I'm not lying either, this was taken from December of year 2023 200+FPS with mpv under Wayland using Vulkan + mailbox using a Linux desktop with sway compositor.

marine-unison image here

many marine image here

I made this video by encoding the video to png, then I used the following commandline to encode the PNG to JXL, I then muxed that JXL sequence into an mkv and played it back using mpv the command is as follows. cjxl -e 3 -d 1 --faster_decoding=4

When encoding without the faster_decoding flag we get roughly half the speed as we do with it.

Slower marine-unison image here

many marine-unison slow image here

So how useful is this for a mezzanine? 200fps is just about scratching the surface as usable. I wouldn't use it in any complicated workflows, however if you are only working with 2 or 3 simultanious video clips at a time, Then JXL could very well be useful here. Im pretty excited to see how far JXL will go in this area. Faster CPUs will mean faster decode times, and I am sure that the faster_decoding flag could likely be optimized too. We may also see potential optimizations when it comes to libjxl's decoder, or potentially alternative, faster decoders.
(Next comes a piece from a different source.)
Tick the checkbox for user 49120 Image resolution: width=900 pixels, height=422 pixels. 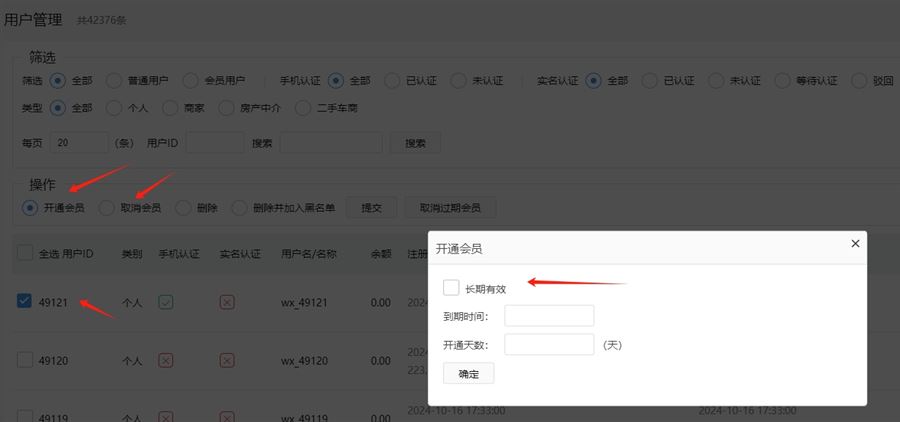[x=25, y=360]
"OK quack, That's cool and all, but not everyone cares about a video, I just want to make sure my old craptop will load them fast enough. What about Mr. Low end? No no, Not you old desktop low? I mean low end"

Sure, you want low end? do you remember those old windows netbooks? I do, in fact I have one right here!.

A HP compaq mini with the specs as follows

root@archiso ~ # neofetch --backend off
root@archiso
------------
OS: Arch Linux i686
Host: Compaq Mini 110c-1100 0394110000001C00000300000
Kernel: 6.1.10-arch1-1.0
Uptime: 29 mins
Packages: 398 (pacman)
Shell: zsh 5.9
Resolution: 1024x600
Terminal: /dev/pts/0
CPU: Intel Atom N270 (2) @ 1.600GHz
GPU: Intel Mobile 945GM/GMS/GME, 943/940GML Express
Memory: 215MiB / 977MiB
 

Now, lets see how fast libjxl can be. If you have a JXL enabled browser, the images will embed for you! If not, the links will be at the bottom of this section

The first test is a 4k JXL image encoded from a JPEG image using cjxl -d 0 -e 7 --lossless_jpeg=0 It for sure takes a while to decode, This isn't something I would want to look at on a regular basis. Lossless images encoded through cjxl -e7 really don't have the greatest decode speed on a modern PC, and we can see this hits us hard here. Thankfully, you probably won't come across too many of these on devices this old anyways.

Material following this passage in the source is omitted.